INVOLVEMENT OF A NITRIC OXIDE-CYCLIC GUANOSINE-MONOPHOSPHATE PATHWAY IN CONTROL OF HUMAN UTERINE CONTRACTILITY DURING PREGNANCY

OBJECTIVES: The aims of the study were to investigate whether a nitric oxide-cyclic guanosine monophosphate relaxation pathway is present in the human uterus and whether it differentially inhibits contractility during pregnancy and labor. STUDY DESIGN: Myometrial strips were obtained from pregnant women who were either in labor or not in labor and from nonpregnant women. Nitrites and cyclic guanosine monophosphate production by the tissues and contractile responses to nitric oxide modifiers were measured.

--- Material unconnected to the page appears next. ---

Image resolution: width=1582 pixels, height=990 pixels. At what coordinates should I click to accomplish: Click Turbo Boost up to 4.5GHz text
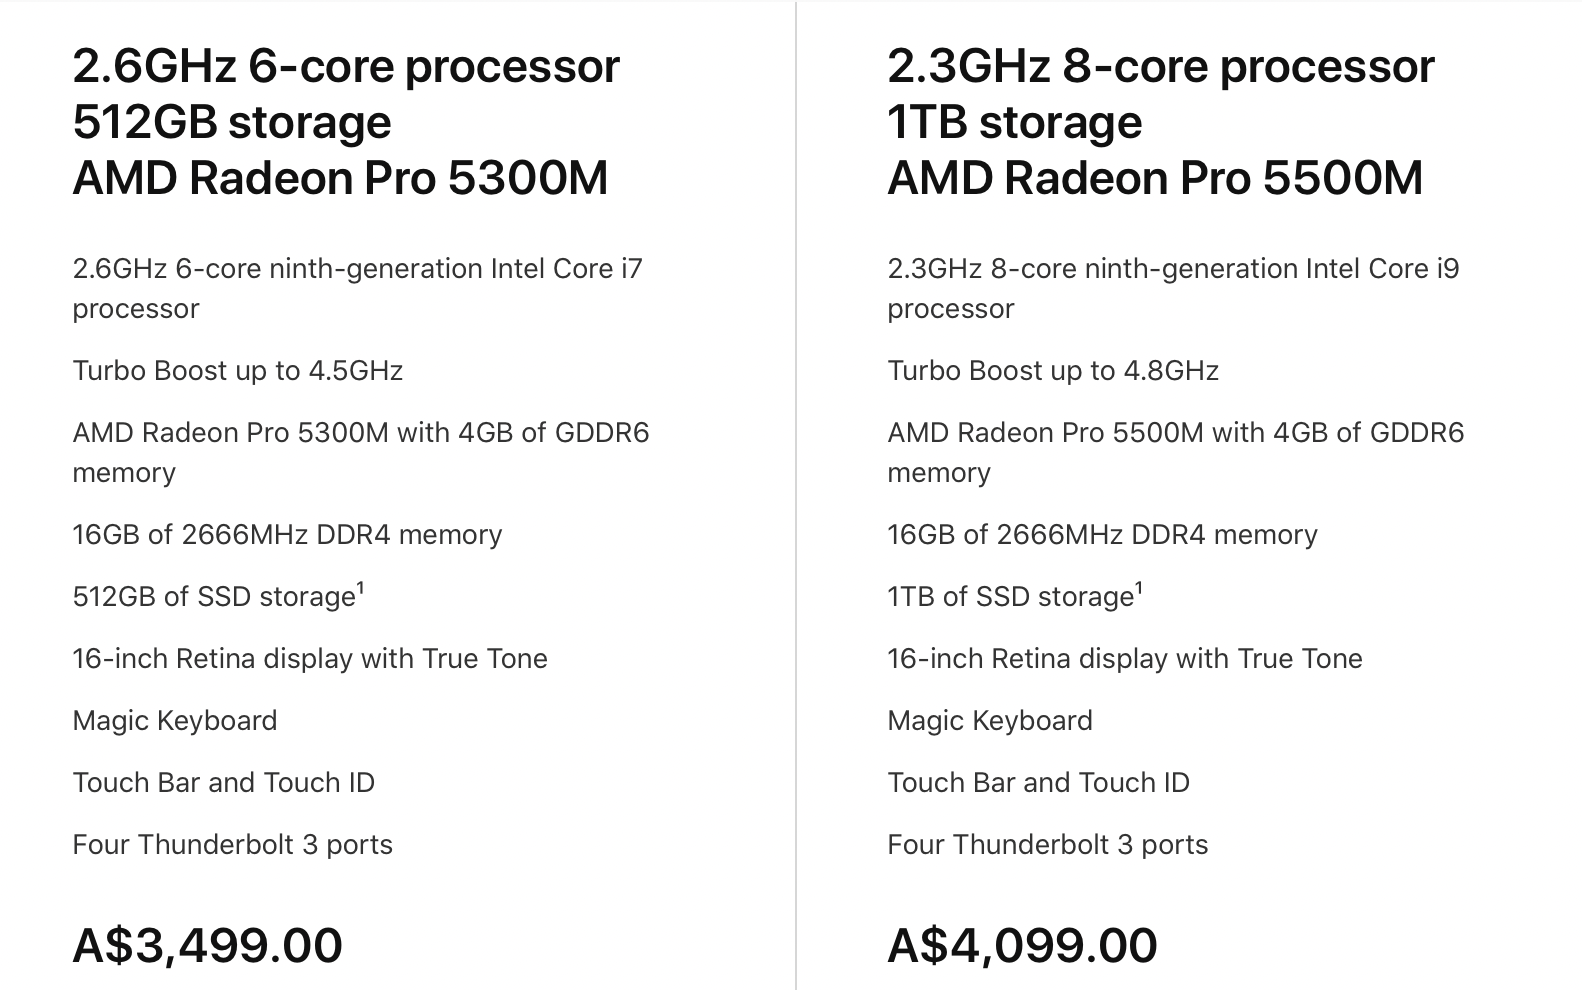[x=237, y=371]
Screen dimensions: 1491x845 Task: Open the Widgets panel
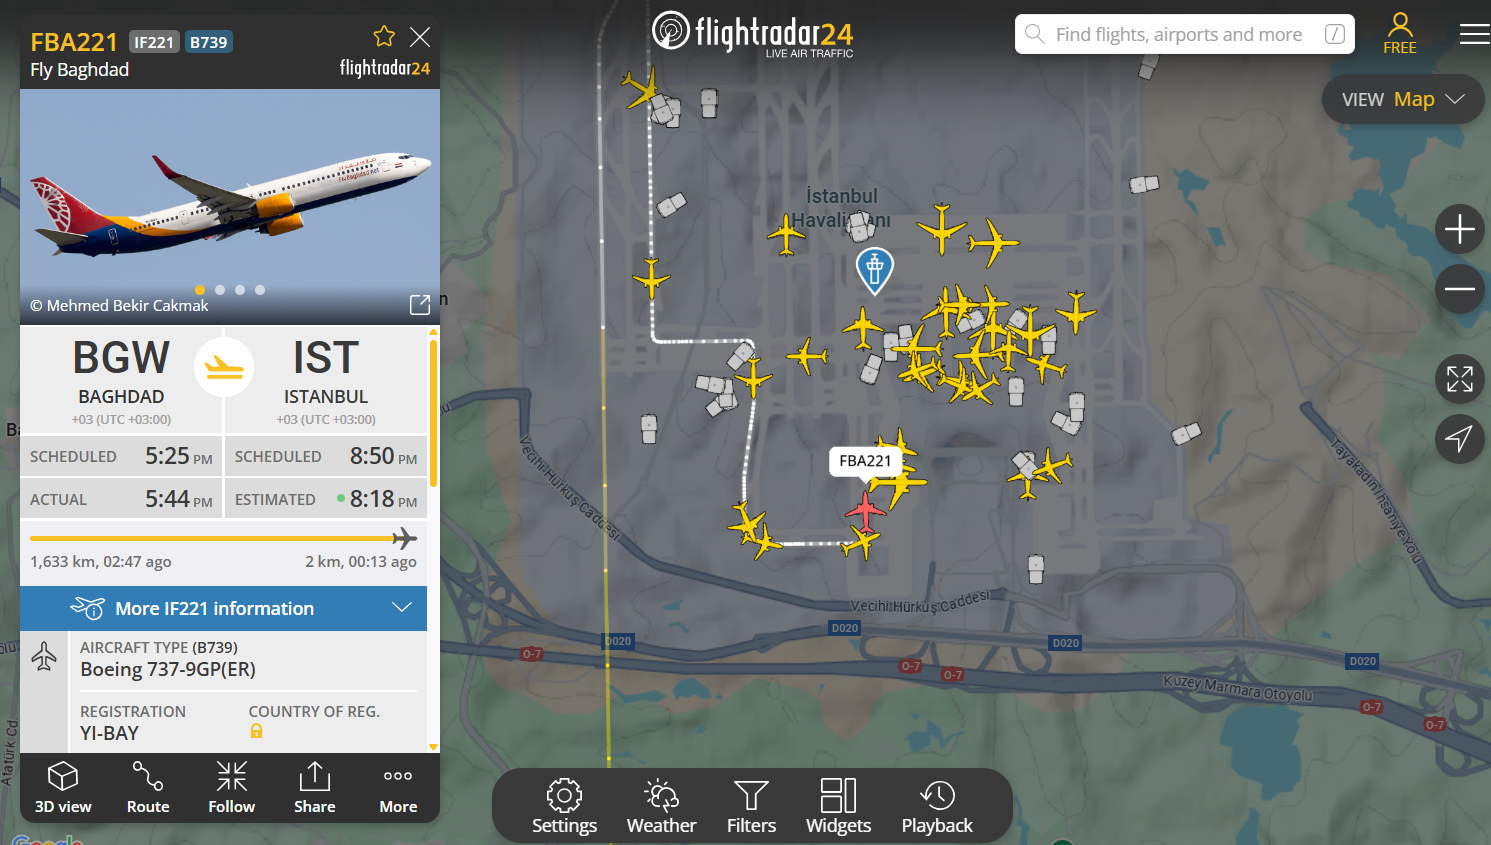[x=838, y=806]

RESULTS: Biochemical assays revealed that nitric oxide (nitrites) and cyclic guanosine monophosphate are generated by the human uterus. Cyclic guanosine monophosphate production by the uterus was increased by L-arginine (the substrate for nitric oxide) and diethylamine/nitric oxide (a nitric oxide donor) and decreased by nitro-L-arginine methyl ester (an inhibitor of nitric oxide synthase). Spontaneous contractility in vitro was increased by nitro-L-arginine methyl ester and decreased by diethylamine/nitric oxide, which furthermore produced a dose-dependent inhibition of contractility, and the median effective dose of inhibition in tissues from nonlaboring pregnant patients (1.5 +/- 0.4 mu mol/L) is substantially lower than in tissues from laboring pregnant (21.7 +/- 7.4 mu mol/L or nonpregnant (20.8 +/- 4.4 mu mol/l) women. These studies show that the nitric oxide-cyclic guanosine monophosphate system exists in the human uterus and that it inhibits contractility. Furthermore, the relaxation responsiveness to nitric oxide is elevated during pregnancy and decreased during labor. CONCLUSION: A nitric oxide-cyclic guanosine monophosphate relaxation pathway is present in the human uterus and may be responsible for maintaining uterine quiescence during pregnancy. A decrease in uterine relaxation responsiveness to nitric oxide at term may play a role in the initiation of labor.